40. Britney Spears “Piece Of Me” (2007)
For me, the late ’00s will always be when Britney Spears finally got good. Ironically, the album with which she allegedly was least involved, 2007’s Blackout, turned out to be her best. Was it live or was it Memorex? Who cares? Considering that Britney never got by on spectacular singing, all that matters is that the productions (yes, these are more productions than songs) sound incredible. But for all the production grandeur of “Piece Of Me” — at certain points of this, one of a quintet of stunning Blackout tracks that also includes “Gimme More,” “Get Naked (I Got A Plan),” “Toy Soldier” and “Perfect Lover,” she sounds like she’s being smothered (by the tabloid press?) — there is a certain sly knowingness in Britney’s distorted Auto-Tuned performance that suggests she might actually have been more coherent than anyone has dared to give her credit for.

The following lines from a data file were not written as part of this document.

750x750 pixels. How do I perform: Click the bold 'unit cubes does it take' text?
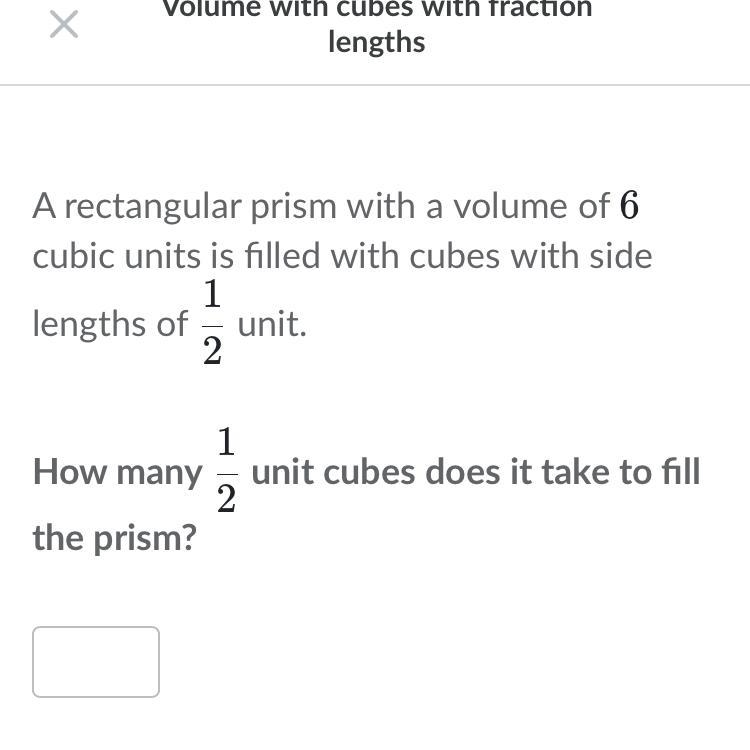431,472
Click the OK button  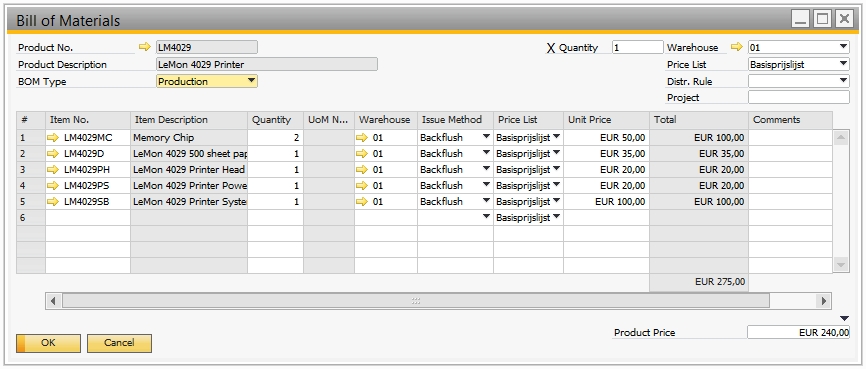49,343
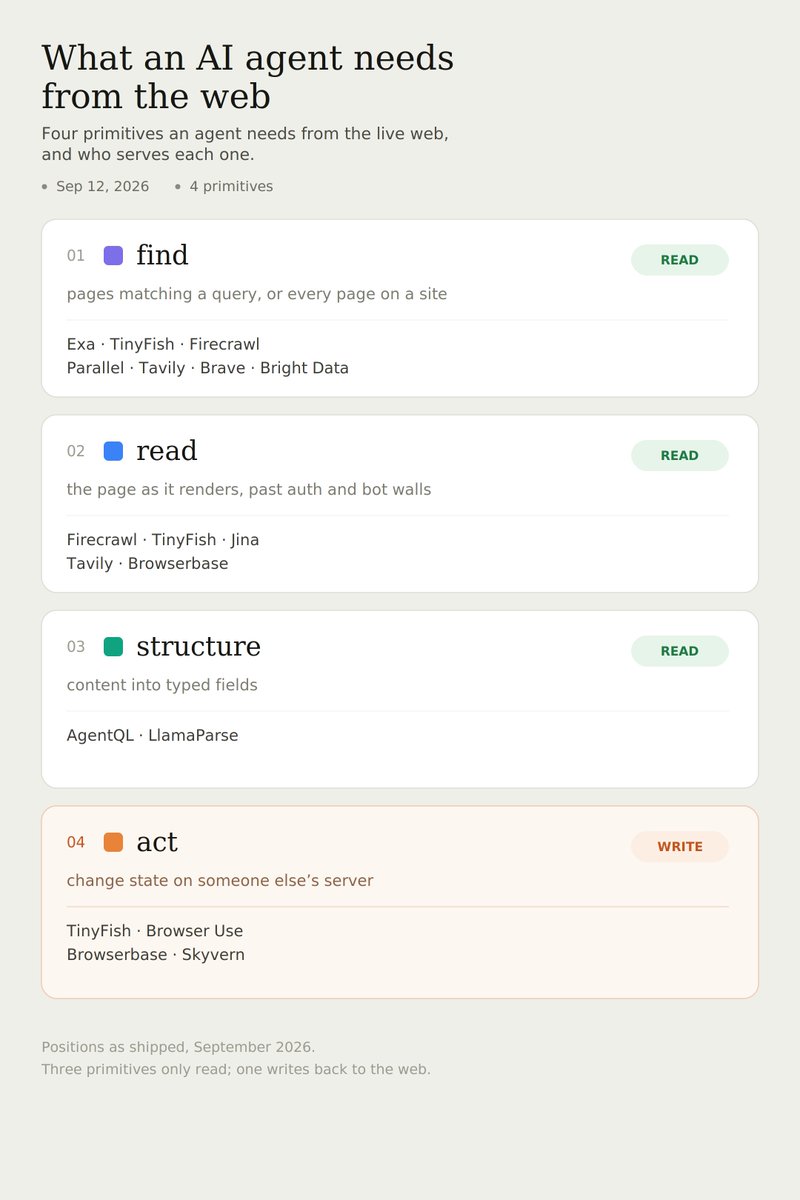Click the bullet dot before 4 primitives
The height and width of the screenshot is (1200, 800).
pyautogui.click(x=178, y=187)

39. The Killers “All These Things That I’ve Done” (2005)
If you met me in the mid ’00s, chances are at some point you probably heard me chanting, “I’ve got soul, but I’m not a soldier.” Thank you, Brandon Flowers, for my mid-decade mantra. In a three-album career that has spawned several, um, killer moments (“Andy, You’re A Star,” “Mr. Brightside” and “Read My Mind,” among them), this is the song for which the Killers will go down in my personal ’00s history.
38. Duffy “Mercy” (2008)
I worry about Duffy. How is she going to follow-up Rockferry, a near-perfect debut album that was my favorite of 2008? This song introduced most of the world to the Welsh singer, and what a first impression it made. It’s a lot more subversive than the conventional ’60s-ish musical trappings might suggest. The melody, the beat, couldn’t be sunnier, more uplifting, but the words are anything but. The song’s protagonist is full of heartache, desperate, dying to be no longer under love’s spell. She hurts, I dance. And after hearing it at least a trillion times, I still can’t stop dancing.
37. The White Stripes “Icky Thump” (2007)

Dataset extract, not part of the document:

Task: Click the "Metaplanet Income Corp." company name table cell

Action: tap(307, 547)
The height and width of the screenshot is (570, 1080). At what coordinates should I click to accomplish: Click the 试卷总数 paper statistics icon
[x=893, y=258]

The White Stripes and I have a peculiar relationship. Although they have produced a few great singles, and I like Jack White’s collaborations with other artists, I’ve never been able to listen to one of the duo’s albums the entire way through. In some ways, for me, they are the Smashing Pumpkins of the ’00s. I respect them more than I like them. But what I feel for “Icky Thump,” which actually hit No. 2 on the UK singles chart, is so much more than respect. I drop dead adore it. So it’s a little — okay, a lot — Led Zeppelin. To quote a far less legendary ’80s metal band, it still rocks me like a hurricane.
36. Madonna “Hung Up” (2005)
Madonna had her money moments this decade: “Music,” “Don’t Tell Me,” “Die Another Day,” “Jump,” “4 Minutes.” And those were just her stellar singles. But with a lot of help from an unexpected Abba sample, she kicked off the best album of her career (Confessions On A Dancefloor) and her best single of the decade. They’ll be playing this one in clubs right up to the very end.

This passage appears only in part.